Midterm

Data Sets:

You need to download dataset birthweight.csv for Exercise 1-4. The birthweight data record live, singleton births to mothers between the ages of 18 and 45 in the United States who were classified as black or white. There are total of 400 observations in birthweight, and variables are:

Weight: Infant birth weight (gram)
Black: Categorical variable; 0 is white, 1 is black
Married: Categorical variable; 0 is not married, 1 is married
Boy: Categorical variable; 0 is girl, 1 is boy
MomSmoke: Categorical variable; 0 is non-smoking mom, 1 is smoking mom
Ed: Categorical variable for Mother’s education Level; 0 is high-school grad or less; 1 is college grad or above

Exercise 1

(a) Generate Boxplot for infant birth weight (Weight) and comment on the general features of the distribution. Generate a normal QQ-plot and perform Shapiro-wilk test to check whether normality is a reasonable assumption for Weight. Make a conclusion.

boxplot(bweight$Weight, 
        main = "Distribution of Infant Birth Weight",
        ylab = "Weight",
        col = "red",
        border = "blue",
        horizontal = FALSE )

Based on the Boxplot, the distribution of weight looks to be normally distributed. The boxplot also shows a couple of outliers below the minimum value and one outlier above the maximum value.

qqnorm(bweight$Weight)
qqline(bweight$Weight, col = "red")

Based on the qq plot the data follows the qq line and can assumes to follow normal distribution. You can also see a small left tail, but its not enough evidence to show this data does not follow normal distribution.

shapiro.test(bweight$Weight)

## 
##  Shapiro-Wilk normality test
## 
## data:  bweight$Weight
## W = 0.99206, p-value = 0.1153

Based off the Shapiro Wilk test the P-value is above the .05 significance level at 0.1153. With this we have enough evidence to state that the Weight follows normal distribution (Do not reject the null).

(b) Generate a boxplot of Weight by MomSmoke and compare infant birth weights between smoking levels.

boxplot(Weight ~ MomSmoke, bweight,
        main = "Weight Vs. Does the Mom Smoke?",
            ylab = "Weight", 
            xlab = "Smoke?",
            col = "red",
            border = "blue",
            horizontal = FALSE)

0 is non-smoking mom, 1 is smoking mom

Based off the Boxplot you can see a difference in the values between smoking and non smoking moms. Non smoking moms have a wider range of infant weight where as moms who smoke have a smaller range. Each boxplot looks to be normally distributed.

(c) For each level in MomSmoke, perform Shapiro-wilk test for checking the Normality of Weight.
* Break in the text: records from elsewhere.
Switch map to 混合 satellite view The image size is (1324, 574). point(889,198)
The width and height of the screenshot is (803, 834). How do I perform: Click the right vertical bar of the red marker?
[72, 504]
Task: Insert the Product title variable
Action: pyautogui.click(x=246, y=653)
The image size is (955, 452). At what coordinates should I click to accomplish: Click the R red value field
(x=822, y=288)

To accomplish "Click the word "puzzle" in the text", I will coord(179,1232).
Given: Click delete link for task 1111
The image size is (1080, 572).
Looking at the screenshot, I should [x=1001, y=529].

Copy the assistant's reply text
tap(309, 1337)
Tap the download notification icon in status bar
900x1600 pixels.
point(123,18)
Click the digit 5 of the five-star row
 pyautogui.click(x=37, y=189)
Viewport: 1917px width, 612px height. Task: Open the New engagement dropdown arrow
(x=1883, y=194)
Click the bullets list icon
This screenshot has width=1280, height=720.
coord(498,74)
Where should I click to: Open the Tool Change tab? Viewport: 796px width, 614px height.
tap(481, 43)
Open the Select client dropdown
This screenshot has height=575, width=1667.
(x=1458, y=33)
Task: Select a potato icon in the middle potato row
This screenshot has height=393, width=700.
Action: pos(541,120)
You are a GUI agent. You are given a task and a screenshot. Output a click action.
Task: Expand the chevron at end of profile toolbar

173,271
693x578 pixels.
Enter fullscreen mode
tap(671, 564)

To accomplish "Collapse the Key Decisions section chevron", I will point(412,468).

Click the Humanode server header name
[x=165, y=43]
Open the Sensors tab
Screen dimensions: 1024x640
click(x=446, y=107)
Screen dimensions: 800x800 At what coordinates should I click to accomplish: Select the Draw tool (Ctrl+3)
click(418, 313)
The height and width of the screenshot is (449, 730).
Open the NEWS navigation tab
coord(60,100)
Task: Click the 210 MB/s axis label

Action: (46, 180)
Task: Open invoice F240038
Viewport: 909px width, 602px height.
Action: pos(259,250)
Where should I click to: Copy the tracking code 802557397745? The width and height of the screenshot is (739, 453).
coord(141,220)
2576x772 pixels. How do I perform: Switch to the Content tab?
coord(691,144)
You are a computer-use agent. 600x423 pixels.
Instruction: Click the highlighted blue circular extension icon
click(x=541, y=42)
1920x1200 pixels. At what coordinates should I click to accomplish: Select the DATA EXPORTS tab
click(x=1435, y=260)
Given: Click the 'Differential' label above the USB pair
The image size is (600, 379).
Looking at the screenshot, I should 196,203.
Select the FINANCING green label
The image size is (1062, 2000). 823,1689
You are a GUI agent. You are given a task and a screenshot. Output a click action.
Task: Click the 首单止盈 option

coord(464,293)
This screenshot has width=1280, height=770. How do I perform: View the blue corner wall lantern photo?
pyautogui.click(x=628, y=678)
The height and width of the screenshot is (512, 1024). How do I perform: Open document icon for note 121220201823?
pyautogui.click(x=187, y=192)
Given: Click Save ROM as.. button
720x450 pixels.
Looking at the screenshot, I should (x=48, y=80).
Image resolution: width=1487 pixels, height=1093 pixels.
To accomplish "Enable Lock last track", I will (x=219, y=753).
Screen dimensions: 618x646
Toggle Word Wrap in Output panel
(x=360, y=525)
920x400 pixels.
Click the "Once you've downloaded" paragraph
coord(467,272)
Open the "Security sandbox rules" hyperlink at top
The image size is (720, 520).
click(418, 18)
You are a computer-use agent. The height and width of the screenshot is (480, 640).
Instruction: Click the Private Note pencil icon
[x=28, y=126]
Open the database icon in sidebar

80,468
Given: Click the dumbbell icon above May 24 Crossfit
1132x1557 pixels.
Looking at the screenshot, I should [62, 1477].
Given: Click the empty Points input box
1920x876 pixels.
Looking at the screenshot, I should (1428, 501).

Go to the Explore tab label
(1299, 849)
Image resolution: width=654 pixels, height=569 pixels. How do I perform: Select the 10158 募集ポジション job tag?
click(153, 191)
Make a conclusion.

shapiro.test(bweight[bweight$MomSmoke == '0', "Weight"])

## 
##  Shapiro-Wilk normality test
## 
## data:  bweight[bweight$MomSmoke == "0", "Weight"]
## W = 0.99362, p-value = 0.3549

Based on the Shapiro WIlk Test Non-Smoking Moms (0) follows normal distribution since the P-value is above the .05 significance level (0.3549).

shapiro.test(bweight[bweight$MomSmoke == '1', "Weight"])

## 
##  Shapiro-Wilk normality test
## 
## data:  bweight[bweight$MomSmoke == "1", "Weight"]
## W = 0.96299, p-value = 0.2

Based on the Shapiro WIlk Test Smoking Moms (1) follows normal distribution since the P-value is above the .05 significance level (0.2).

Exercise 2

We want to test if there is a significant difference in birth weights between infants from smoking mom and nonsmoking mom.

Perform a hypothesis test of whether infants from smoking moms have different weights than infants from nonsmoking moms. Which test do you choose? Use the answer in Exercise 1 for choosing the proper test. Specify null and alternative hypotheses and state your conclusion

NOTE: If you decide to use the parametric test, perform two-sample t-test rather than ANOVA.

*** Choice of Test ***

I will choose to run a two sample test.

Since both groups follow normal distribution in Exercise 1, I will be using the parametric test.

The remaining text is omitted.